Hollingworth v Southern Ferries [1977] 2 Lloyd’s Rep 70
Contract – Carriage by Sea – Exclusion Clauses – Incorporation of Terms
Facts
Wishing to go on a holiday, the claimant asked her friend and travelling companion to make arrangements. This friend went to a travel agent where he was given the defendant’s brochure, which stated that the ferry company’s conditions of carriage were printed inside the ticket covers. A few weeks later the claimant’s friend bought the tickets. The conditions of carriage contained a general exclusion clause. Whilst at sea, the claimant was severely injured when her seat fell over in a storm.
Issues
Whether or not the defendants were liable in negligence. Whether or not the exclusion clause contained in the conditions of carriage could be considered incorporated into the agreement.
Decision/Outcome
The exclusion clause had not been incorporated into the agreement. The defendants were liable in negligence.

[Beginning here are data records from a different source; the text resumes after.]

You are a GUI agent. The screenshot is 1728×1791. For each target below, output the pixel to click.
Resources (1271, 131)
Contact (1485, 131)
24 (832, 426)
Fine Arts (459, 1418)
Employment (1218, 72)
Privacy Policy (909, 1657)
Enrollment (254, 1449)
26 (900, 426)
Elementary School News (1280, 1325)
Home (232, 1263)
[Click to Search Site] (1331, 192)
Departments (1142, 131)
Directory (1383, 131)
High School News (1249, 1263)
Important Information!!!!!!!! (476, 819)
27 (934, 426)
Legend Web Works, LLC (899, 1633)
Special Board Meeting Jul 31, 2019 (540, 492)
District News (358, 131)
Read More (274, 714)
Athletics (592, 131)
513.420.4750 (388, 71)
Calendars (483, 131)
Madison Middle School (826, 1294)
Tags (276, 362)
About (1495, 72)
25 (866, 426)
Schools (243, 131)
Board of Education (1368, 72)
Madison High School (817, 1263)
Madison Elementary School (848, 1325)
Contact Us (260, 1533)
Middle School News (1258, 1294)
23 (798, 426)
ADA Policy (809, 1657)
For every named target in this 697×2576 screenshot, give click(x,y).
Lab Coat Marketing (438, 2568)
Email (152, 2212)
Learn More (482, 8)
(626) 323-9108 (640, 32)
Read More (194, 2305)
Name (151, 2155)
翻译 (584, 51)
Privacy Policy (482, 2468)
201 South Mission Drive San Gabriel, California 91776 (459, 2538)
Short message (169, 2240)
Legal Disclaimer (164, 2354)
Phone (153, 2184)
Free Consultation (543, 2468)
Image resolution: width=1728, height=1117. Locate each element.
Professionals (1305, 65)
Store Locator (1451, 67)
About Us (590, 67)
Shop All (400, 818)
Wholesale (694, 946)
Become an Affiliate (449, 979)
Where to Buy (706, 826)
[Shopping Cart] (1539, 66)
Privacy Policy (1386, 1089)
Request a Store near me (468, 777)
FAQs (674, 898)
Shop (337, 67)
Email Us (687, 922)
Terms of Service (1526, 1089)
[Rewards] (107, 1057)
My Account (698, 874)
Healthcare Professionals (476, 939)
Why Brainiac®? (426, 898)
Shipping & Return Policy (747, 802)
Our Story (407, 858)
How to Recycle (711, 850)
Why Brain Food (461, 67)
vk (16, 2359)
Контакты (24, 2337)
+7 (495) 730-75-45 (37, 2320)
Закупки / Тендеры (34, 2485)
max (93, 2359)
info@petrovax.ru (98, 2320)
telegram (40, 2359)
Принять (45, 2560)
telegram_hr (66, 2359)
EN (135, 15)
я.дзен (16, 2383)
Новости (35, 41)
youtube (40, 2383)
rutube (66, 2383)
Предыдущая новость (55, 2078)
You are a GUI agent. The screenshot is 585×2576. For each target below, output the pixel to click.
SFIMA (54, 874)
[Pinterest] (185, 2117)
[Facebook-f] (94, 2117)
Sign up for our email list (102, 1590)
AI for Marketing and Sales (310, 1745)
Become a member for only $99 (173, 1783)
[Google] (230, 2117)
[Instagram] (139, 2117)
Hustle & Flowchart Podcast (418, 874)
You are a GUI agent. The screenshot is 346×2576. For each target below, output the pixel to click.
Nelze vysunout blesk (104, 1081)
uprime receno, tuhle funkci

The claimant Mrs Hollingsworth had not been shown the brochure by the defendants at the time the contract was made, nor before it was made. Whilst her friend had seen the brochure and knew, as a result, the conditions of carriage would be included on the ticket covers, this was not sufficient to incorporate the conditions of carriage into the contract itself. A statement in a brochure is not the same as seeing the conditions at the time the contract is agreed. It only gives the intending passenger notice of the terms they may expect to find when they do enter the contract. To be capable of incorporation, the terms on a printed notice must be presented to the other party at, or before, the contract is entered into.
Updated 19 March 2026
This case summary accurately reflects the decision in Hollingworth v Southern Ferries [1977] 2 Lloyd’s Rep 70. The core legal principle — that exclusion clauses must be brought to a party’s attention at or before the time of contracting to be incorporated — remains good law and is consistent with the established line of authority running from Parker v South Eastern Railway (1877) through to Thornton v Shoe Lane Parking [1971] and beyond. The article should be read alongside the Unfair Contract Terms Act 1977 (which was enacted the same year as this decision and places statutory limits on the effectiveness of exclusion clauses, particularly in consumer contracts) and, for consumer contracts entered into after 1 October 2015, the Consumer Rights Act 2015, which now governs fairness and transparency of terms in business-to-consumer contracts and has largely replaced the consumer provisions of UCTA 1977 in that context. These legislative developments do not alter the incorporation principles described but are highly relevant to the broader question of whether such clauses would be enforceable today even if successfully incorporated.